Data to process: Begin

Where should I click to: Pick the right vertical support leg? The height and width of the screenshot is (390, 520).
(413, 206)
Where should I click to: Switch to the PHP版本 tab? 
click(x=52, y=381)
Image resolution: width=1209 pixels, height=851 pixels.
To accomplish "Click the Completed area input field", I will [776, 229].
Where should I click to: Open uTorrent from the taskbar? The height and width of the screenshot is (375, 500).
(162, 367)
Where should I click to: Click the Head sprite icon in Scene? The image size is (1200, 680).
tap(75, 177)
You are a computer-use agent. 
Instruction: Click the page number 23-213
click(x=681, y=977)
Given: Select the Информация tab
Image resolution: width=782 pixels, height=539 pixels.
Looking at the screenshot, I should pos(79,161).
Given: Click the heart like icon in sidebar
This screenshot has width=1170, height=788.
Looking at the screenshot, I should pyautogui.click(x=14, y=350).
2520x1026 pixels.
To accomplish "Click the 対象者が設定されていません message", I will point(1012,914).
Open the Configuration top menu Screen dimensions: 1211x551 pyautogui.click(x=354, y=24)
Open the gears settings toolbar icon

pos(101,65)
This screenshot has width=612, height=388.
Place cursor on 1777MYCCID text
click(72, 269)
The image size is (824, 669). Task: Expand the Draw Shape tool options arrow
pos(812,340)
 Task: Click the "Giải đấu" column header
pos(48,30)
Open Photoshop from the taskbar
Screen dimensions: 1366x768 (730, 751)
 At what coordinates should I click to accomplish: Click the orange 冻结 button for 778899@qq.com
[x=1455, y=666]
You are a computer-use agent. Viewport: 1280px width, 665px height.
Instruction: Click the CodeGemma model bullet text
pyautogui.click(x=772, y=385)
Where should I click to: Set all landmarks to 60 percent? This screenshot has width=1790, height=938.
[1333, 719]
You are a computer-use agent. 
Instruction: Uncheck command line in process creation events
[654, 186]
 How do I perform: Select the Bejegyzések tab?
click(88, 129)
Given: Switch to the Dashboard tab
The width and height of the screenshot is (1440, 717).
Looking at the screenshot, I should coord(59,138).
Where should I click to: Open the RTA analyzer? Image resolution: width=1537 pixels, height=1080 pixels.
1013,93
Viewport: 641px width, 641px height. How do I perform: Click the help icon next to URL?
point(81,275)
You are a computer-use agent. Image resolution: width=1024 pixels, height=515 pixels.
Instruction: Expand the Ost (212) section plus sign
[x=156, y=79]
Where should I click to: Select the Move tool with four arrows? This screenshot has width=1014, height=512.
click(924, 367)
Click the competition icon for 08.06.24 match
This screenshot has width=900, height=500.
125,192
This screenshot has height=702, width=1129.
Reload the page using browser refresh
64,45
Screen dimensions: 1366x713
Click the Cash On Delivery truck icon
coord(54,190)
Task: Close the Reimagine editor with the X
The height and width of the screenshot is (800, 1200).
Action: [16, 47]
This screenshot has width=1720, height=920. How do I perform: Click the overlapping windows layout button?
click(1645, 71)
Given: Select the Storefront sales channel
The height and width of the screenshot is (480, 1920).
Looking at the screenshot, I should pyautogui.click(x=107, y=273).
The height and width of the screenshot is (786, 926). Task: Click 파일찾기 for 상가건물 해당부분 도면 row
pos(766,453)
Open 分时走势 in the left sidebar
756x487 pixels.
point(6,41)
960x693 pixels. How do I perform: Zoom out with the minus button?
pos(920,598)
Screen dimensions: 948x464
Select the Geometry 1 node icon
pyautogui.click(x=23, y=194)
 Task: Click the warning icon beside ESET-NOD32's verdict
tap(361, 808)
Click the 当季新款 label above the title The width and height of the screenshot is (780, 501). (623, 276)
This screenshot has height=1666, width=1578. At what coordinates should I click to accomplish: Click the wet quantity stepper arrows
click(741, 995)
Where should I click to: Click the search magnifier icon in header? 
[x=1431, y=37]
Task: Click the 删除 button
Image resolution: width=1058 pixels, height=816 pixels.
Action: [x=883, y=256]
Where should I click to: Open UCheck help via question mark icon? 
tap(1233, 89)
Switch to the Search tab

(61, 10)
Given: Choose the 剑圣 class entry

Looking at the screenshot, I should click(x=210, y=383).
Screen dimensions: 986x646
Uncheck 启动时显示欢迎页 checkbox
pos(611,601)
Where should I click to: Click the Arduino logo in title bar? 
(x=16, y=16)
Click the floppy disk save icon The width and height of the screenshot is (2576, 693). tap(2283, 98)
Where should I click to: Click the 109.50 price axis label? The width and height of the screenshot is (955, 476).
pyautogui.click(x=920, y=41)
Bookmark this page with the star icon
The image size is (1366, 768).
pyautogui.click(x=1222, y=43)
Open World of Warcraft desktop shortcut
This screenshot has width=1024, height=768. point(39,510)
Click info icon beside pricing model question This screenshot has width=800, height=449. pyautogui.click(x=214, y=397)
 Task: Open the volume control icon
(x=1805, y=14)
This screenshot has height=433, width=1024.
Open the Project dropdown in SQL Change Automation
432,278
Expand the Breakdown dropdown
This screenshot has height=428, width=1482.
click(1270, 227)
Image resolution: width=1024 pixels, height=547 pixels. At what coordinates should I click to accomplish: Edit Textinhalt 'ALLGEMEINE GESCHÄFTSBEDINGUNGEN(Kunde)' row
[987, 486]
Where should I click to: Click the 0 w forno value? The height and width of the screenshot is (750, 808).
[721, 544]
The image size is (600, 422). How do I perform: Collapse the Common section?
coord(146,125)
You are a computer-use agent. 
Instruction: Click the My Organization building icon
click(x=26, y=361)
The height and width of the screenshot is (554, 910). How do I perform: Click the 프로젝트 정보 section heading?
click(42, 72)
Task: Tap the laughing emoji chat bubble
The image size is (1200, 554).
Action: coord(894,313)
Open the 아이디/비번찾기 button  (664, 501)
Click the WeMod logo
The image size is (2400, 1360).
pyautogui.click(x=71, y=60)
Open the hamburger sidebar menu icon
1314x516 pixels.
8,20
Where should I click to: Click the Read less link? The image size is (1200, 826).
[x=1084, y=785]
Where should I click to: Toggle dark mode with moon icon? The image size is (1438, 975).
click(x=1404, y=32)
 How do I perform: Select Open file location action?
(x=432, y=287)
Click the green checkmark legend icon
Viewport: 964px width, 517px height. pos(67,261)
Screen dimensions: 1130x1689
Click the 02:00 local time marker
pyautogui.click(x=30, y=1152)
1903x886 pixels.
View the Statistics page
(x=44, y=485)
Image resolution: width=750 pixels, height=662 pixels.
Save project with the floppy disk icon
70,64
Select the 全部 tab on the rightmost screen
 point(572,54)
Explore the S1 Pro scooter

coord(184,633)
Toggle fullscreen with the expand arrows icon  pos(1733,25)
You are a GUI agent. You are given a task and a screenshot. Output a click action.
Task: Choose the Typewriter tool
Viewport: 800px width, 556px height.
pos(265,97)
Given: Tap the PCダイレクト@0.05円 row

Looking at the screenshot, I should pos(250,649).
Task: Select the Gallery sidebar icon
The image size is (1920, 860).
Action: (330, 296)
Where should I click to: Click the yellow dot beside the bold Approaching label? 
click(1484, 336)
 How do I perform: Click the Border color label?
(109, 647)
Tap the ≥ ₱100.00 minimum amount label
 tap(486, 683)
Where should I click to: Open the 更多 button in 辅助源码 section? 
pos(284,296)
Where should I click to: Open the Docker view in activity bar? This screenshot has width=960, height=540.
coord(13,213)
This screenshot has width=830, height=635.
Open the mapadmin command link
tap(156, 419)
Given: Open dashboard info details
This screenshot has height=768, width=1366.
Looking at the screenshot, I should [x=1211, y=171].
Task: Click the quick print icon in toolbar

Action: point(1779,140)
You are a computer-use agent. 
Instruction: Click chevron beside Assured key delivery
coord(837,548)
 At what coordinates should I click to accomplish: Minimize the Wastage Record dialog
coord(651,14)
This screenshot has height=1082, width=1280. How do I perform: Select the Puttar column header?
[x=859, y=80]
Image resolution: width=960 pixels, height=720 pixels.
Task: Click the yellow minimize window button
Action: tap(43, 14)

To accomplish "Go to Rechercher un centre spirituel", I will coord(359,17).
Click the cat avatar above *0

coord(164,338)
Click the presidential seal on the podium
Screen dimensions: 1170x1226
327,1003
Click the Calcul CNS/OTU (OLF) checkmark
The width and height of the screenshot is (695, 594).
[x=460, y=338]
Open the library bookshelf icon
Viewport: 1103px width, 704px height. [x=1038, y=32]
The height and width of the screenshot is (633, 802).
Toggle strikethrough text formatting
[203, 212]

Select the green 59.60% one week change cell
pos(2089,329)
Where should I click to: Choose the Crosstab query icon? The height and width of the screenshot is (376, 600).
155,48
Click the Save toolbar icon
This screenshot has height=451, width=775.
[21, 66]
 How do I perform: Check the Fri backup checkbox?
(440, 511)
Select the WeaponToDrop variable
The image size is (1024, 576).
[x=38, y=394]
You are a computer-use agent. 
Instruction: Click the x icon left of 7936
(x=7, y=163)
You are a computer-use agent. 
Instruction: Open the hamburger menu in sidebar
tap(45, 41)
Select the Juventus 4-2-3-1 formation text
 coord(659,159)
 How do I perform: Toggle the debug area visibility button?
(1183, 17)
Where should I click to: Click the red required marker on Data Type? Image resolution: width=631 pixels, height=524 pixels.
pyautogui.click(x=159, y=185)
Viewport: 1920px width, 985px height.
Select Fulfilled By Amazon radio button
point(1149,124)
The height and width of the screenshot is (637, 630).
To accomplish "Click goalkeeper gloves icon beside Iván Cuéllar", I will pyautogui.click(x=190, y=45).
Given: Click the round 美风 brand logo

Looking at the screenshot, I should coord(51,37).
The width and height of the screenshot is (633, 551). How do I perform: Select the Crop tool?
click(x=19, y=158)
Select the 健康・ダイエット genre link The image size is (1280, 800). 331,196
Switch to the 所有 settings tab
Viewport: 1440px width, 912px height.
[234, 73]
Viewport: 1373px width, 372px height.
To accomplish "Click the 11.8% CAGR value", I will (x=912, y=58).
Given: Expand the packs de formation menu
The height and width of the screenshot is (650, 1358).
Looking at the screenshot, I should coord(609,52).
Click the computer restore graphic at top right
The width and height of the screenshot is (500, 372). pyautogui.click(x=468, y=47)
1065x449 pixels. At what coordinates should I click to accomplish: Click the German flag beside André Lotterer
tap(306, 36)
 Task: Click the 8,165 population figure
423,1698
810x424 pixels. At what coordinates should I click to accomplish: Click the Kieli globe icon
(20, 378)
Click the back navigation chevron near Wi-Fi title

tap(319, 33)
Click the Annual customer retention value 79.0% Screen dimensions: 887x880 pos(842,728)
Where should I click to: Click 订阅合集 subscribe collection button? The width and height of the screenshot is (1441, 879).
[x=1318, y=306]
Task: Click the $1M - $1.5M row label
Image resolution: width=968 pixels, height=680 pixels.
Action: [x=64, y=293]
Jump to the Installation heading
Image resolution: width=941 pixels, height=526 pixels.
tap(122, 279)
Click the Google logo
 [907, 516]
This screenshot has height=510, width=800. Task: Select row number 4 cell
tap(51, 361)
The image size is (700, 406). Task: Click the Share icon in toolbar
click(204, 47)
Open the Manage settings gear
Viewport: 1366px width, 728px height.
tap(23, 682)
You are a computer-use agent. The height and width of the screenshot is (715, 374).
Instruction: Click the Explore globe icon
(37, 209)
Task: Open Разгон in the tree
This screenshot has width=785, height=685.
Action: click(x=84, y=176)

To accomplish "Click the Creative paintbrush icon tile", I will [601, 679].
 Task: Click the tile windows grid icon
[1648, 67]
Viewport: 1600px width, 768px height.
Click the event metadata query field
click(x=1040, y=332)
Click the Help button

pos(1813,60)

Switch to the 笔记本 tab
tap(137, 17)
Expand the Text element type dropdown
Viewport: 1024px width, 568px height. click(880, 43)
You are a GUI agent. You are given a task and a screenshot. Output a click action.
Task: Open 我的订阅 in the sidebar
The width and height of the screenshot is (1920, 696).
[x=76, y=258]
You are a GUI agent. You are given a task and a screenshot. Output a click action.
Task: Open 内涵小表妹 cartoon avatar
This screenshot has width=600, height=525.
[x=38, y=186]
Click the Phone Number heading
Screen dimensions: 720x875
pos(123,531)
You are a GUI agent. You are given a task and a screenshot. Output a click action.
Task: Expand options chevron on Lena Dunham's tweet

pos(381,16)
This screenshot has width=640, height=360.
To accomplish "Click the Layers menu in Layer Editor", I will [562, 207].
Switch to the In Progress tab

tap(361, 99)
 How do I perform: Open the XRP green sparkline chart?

Data to process: End

▶ _Task brief_
Each line of the data that includes "info" counts once; say how many there are, giving nothing but the number.

▶ _Written answer_
2